When Gilels' "Waldstein" sonata was initially released on LP, the old Penquin Guide wrote that it was the finest Waldstein since Artur Schnabel's. It's a favorite of mine. I'm surprised you don't like it. His "Les Adieux" works for me, too.

I agree with you about Gilels' Op. 90 Sonata. Like his Waldstein, it's an analogue recording from the early 1970s, & isn't digital--like most of the rest of Gilels' DG cycle. If I'm not mistaken, it was made around the same time that Gilels recorded his two Brahms Piano Concertos with Eugen Jochum & the Berlin Philharmonic, so he's in vintage form. In my view, Gilels doesn't get the credit he deserves for his playing of the Op 90 sonata: https://www.youtube.com/watch?v=ARoXC9ITIco; nor for his Op. 101, either (see link below).

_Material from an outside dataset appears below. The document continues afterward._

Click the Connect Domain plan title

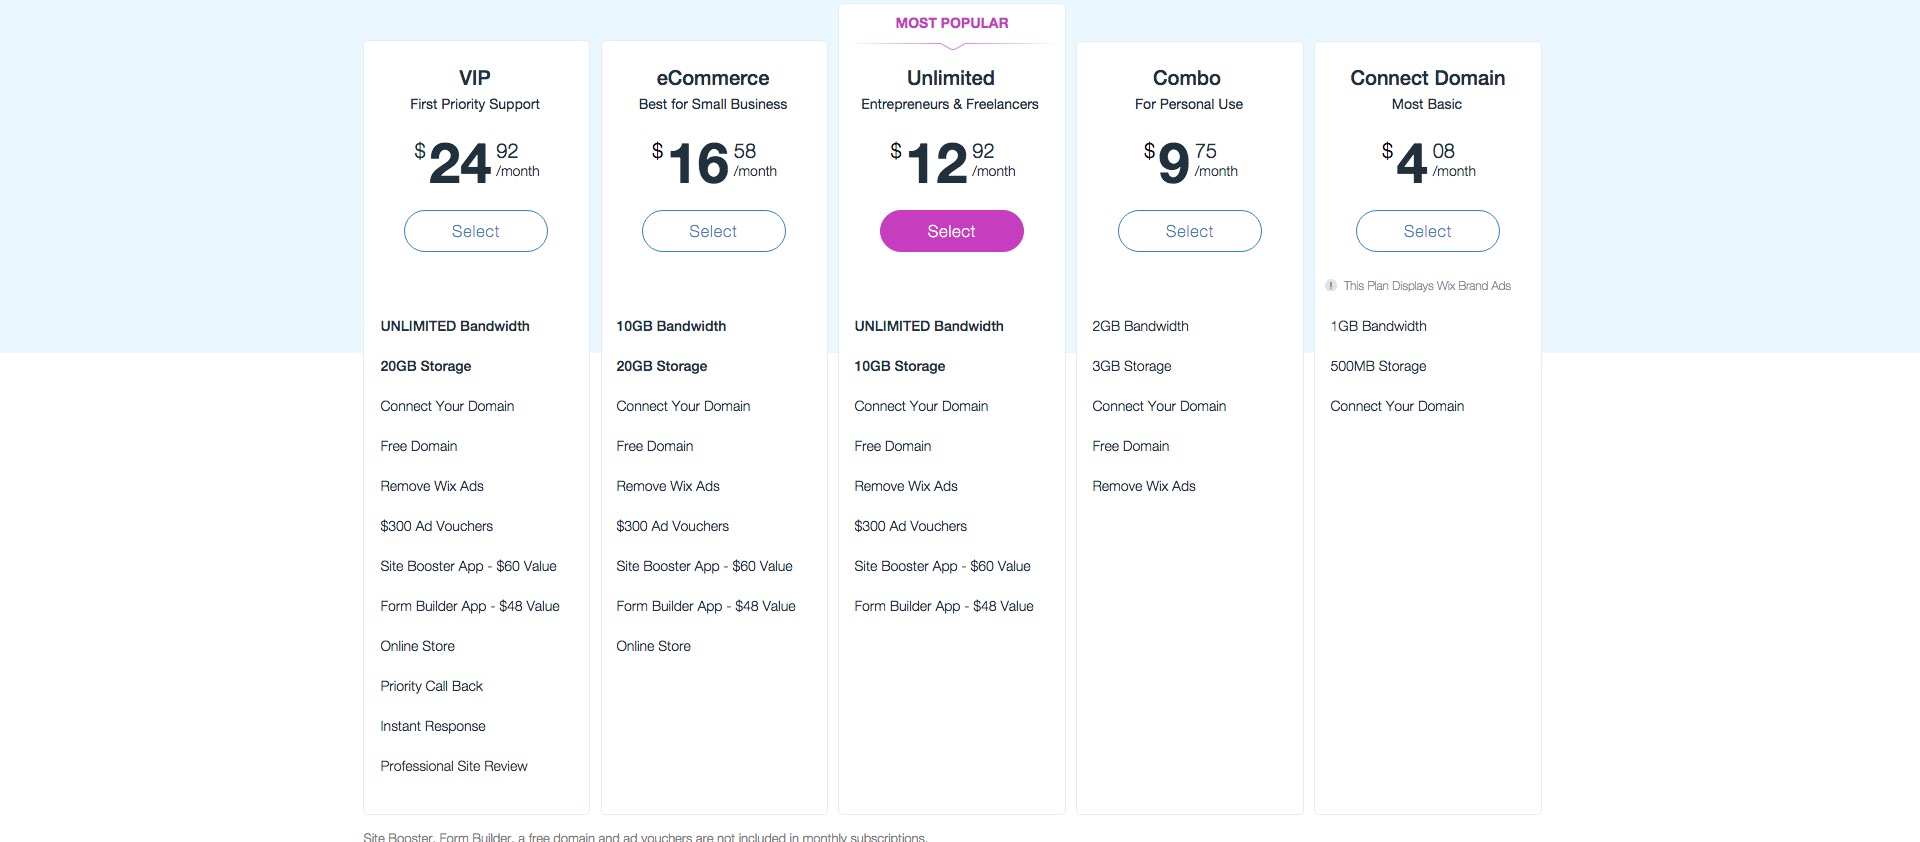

Do you have the later Gilels/Ludwig EMI release or the original Testament label CD? I have owned both, and recall being disappointed with the sound quality on the 2nd EMI release. It's not very good, so I got rid of the CD. I don't know what EMI did to the sound but it diminished the quality of the performances for me. Which is why I try to link to the Testament CD whenever I recommend that recording (see links below): which I do mostly for the 4th Piano Concerto, and not so much for their 5th, where I prefer other pianists (such as Arrau/Haitink & Fischer/Furtwangler, R. Serkin/Kubelik or Ormandy or Bernstein, Kempff/Van Kampen, & Michelangeli/Giulini). IMO, Gilels has few equals in the 4th, and as a conductor, Ludwig is preferable to Szell, who, for some reason wasn't at his best with Gilels. For me, Szell's rather lacklustre, uninspired conducting on the Cleveland cycle all but ruined an otherwise first rate Beethoven PC set.

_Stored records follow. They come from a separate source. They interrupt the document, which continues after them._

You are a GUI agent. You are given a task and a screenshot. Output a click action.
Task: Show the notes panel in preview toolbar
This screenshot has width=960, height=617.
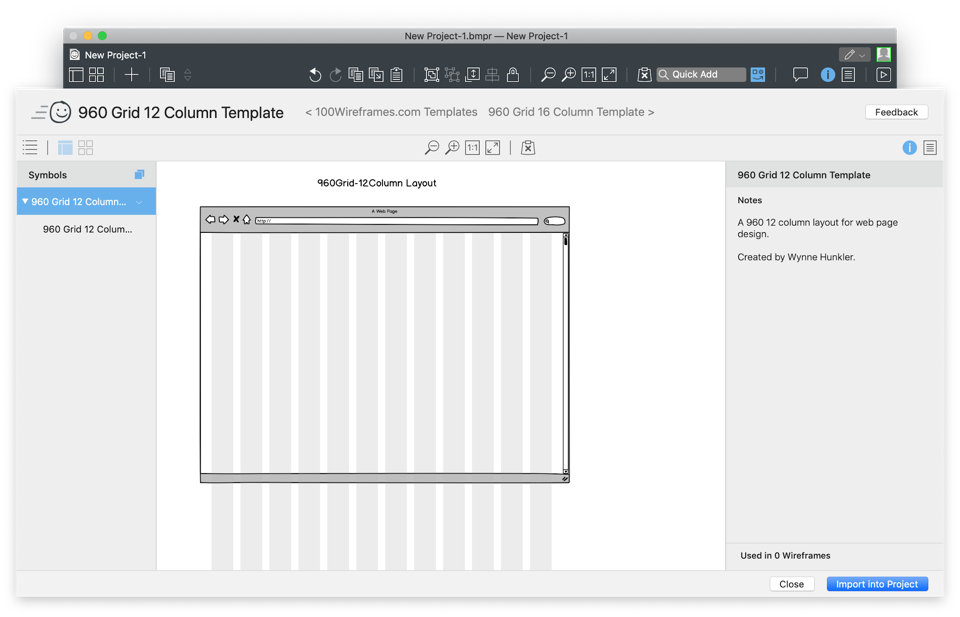930,148
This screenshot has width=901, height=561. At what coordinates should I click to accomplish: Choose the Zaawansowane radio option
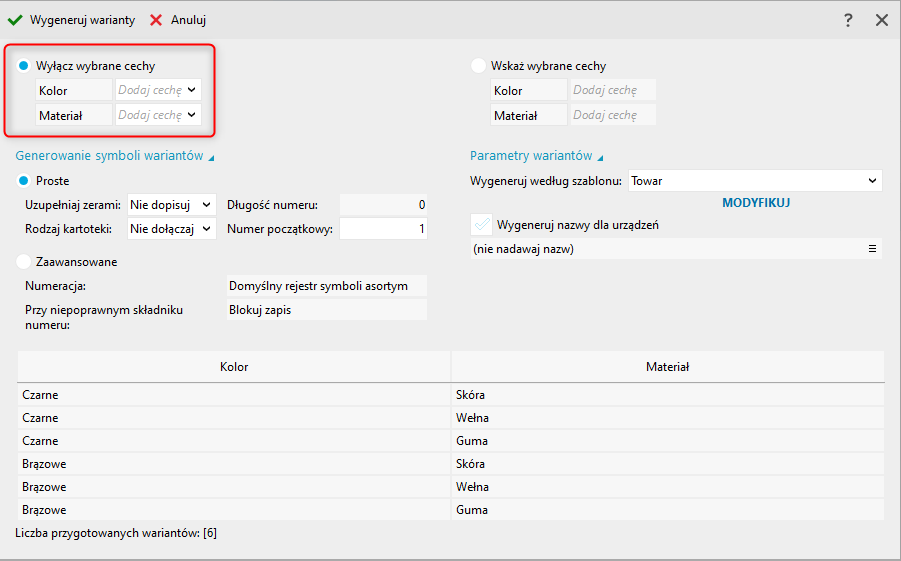tap(24, 262)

https://testament.co.uk/emil-gilels.html
https://www.amazon.com/Piano-Concertos-4-EMIL-GILELS/dp/B000003XJY

There's been much talk over the years that Gilels' Beethoven was better live than in the studio. I think there's a good deal of truth to that, as he gets noticeably freer and more intensely inspired on the concert stage. If you do some side by side comparisons, I think you'll find that Gilels wasn't as careful or circumspect live, as he could be in the studio, and that can be very exciting:

Here are two Beethoven works that Gilels played often in concert & excelled at:

--15 Variations & Fugue, Op. 35 "Eroica": 



--32 Variations: 




I would strongly recommend the following CD: https://www.amazon.com/Emil-Gilels-...ilels+haenssler&qid=1581443982&s=music&sr=1-2

From Gilels' legendary 1969 Carnegie Hall Concert (https://www.youtube.com/watch?v=-ZAkCohFDSE):

--"Moonlight" Sonata: 



(Which, interestingly, is a lot slower than his later DG studio recording of the "Moonlight": 



.)

--Live Moscow performances of the "Pathetique" & "Moonlight" Sonatas from 1968, via a Melodiya LP: 




--Piano Sonata no. 28, Op. 101: 









& Gilel's final concert before his untimely death in 1984, given at the Great Hall of the Moscow Conservatory, where he played the Hammerklavier Sonata:






https://www.amazon.com/Emil-Gilels-...scow+beethoven&qid=1581444322&s=music&sr=1-10
https://www.amazon.co.uk/Concert-Great-Moscow-Conservatory-26-01-1984/dp/B000T78C18
http://pianistdiscography.com/discography/pianistLabel.php?cdnum=7621&labRich=242&PIANIST=19

Gilels was also remarkable in Beethoven's Piano Sonatas 30 & 31, which were his last studio recordings; yet, I've come to prefer Rudolf Serkin in his "unreleased" Sony recordings of nos. 30 & 31 (as well as Youra Guller & Solomon).

No. 30: 



No. 31: 




R. Serkin: no. 31: 



Guller: no. 31: 




The Serkin boxed set: https://www.amazon.com/Serkin-Unrel...unreleased+sony&qid=1581443854&s=music&sr=1-1
--The 'heart' of the boxed set--nos. 30, 31, & 32, released individually: https://www.amazon.com/Serkin-Unrel...ed+sony&qid=1581443854&s=music&sr=1-1-catcorr


----------



## flamencosketches

^Thanks for the informative post. Interesting that you mention the Penguin Guide comment comparing the Gilels Waldstein with the Schnabel. It's been some time since I've heard that Gilels Waldstein I mentioned, but at the time I remember thinking of how much better I thought the Schnabel was. Schnabel's recording had so much more verve, better pacing, etc., that the Gilels sounded clunky in comparison. It's one of the highlights of the great Schnabel set. I think I need to return to the Gilels now that the Schnabel recording is far from the forefront of my mind. 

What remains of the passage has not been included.